I bought this card a while ago since it was the only one I could find that was 'supported' in linux.

```
Ethernet controller: Realtek Semiconductor Co., Ltd. RTL-8185 IEEE 802.11a/b/g Wireless LAN Controller (rev 20)
```

However, it turns out that saying it has native linux drivers doesn't mean all that much.
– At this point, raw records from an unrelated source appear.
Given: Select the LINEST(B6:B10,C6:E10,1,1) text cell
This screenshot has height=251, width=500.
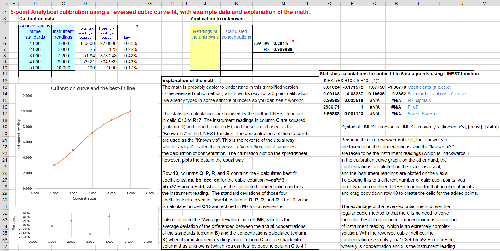Looking at the screenshot, I should click(x=349, y=81).
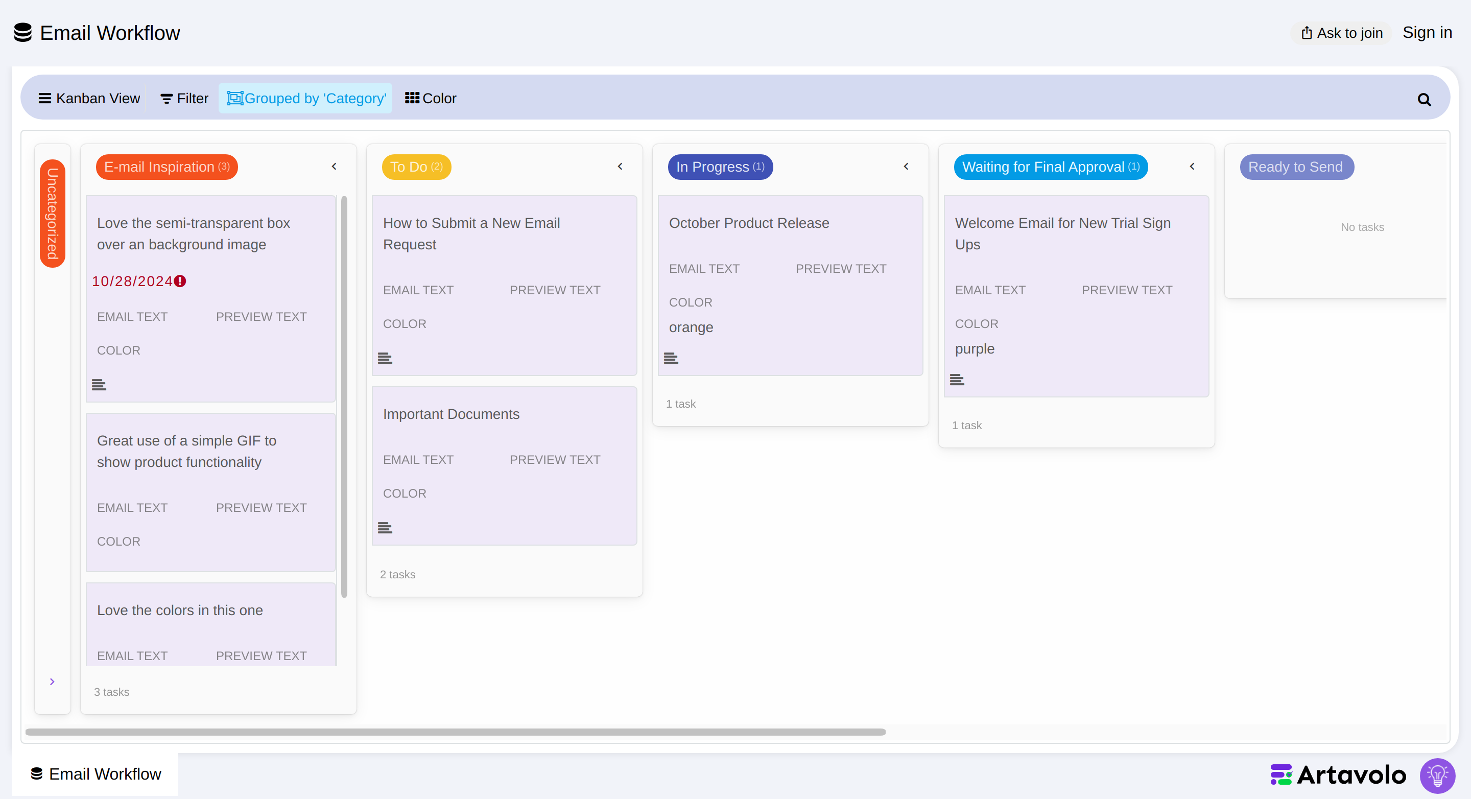Image resolution: width=1471 pixels, height=799 pixels.
Task: Click the Artavolo logo
Action: click(x=1337, y=775)
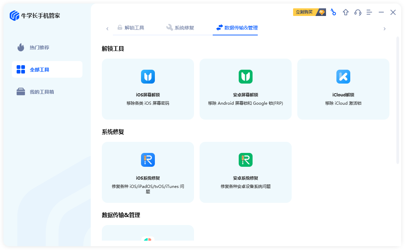Switch to the 系统修复 tab
Viewport: 405px width, 250px height.
(180, 28)
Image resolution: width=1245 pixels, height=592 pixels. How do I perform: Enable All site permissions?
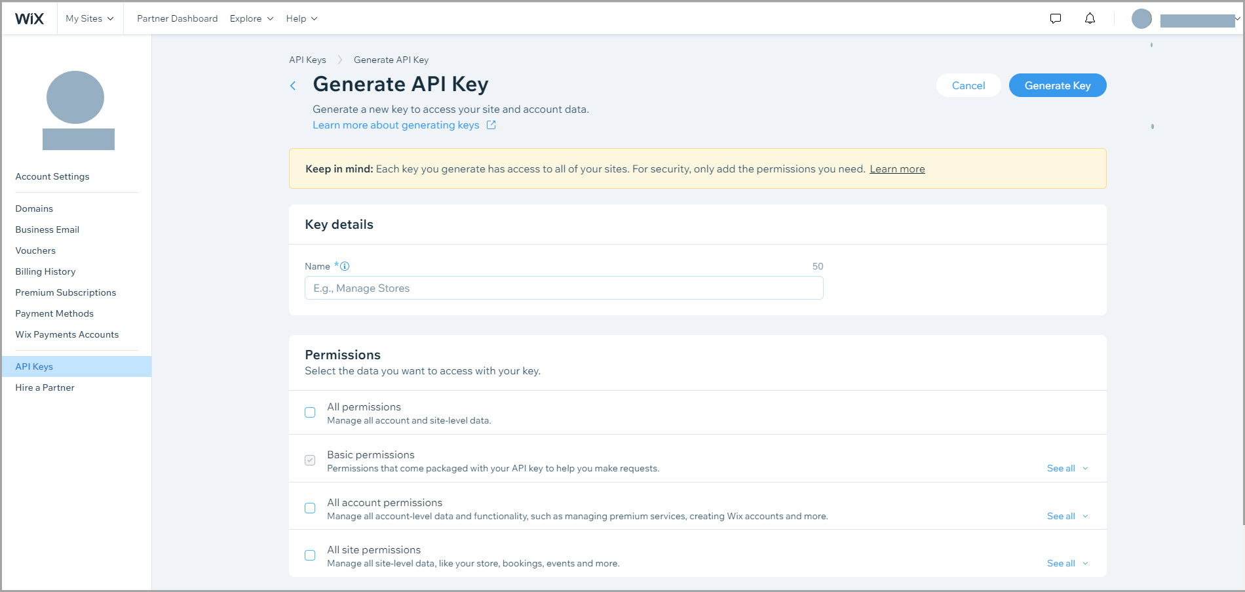tap(310, 555)
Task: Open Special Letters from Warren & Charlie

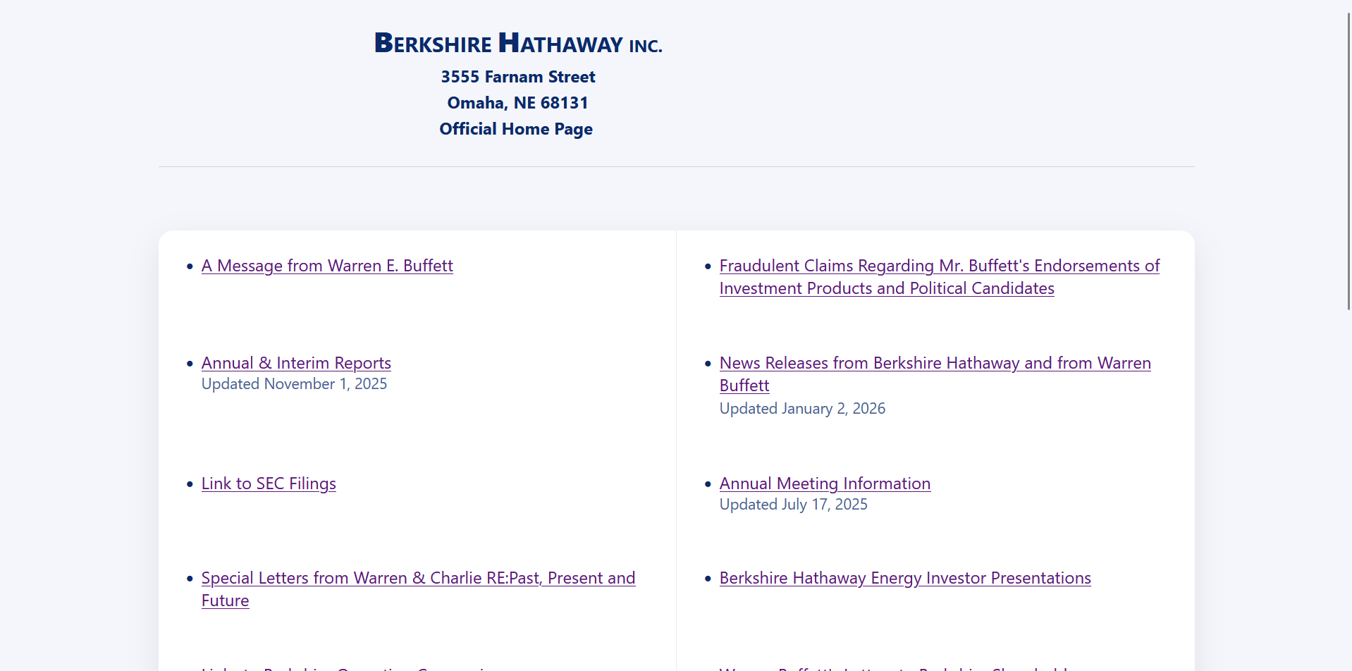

I downloaded the source for the driver from realtek:

ftp://210.51.181.211/cn/wlan/rtl8185_linux_26.1010.0531.2006.tar.gz

And tried to install, but the compile failed:

 *Quote:*   

> /root/rtl8185_linux_26.1010.0531.2006/rtl818x-0.1/r8180_core.c: In function 'rtl8180_pci_probe':
> 
> /root/rtl8185_linux_26.1010.0531.2006/rtl818x-0.1/r8180_core.c:4031: error: 'struct net_device' has no member named 'get_wireless_stats'
> 
> make[2]: *** [/root/rtl8185_linux_26.1010.0531.2006/rtl818x-0.1/r8180_core.o] Error 1
> ...

 

I suspect this is a problem with newer kernels.  Though I don't even know if this driver supports amd64.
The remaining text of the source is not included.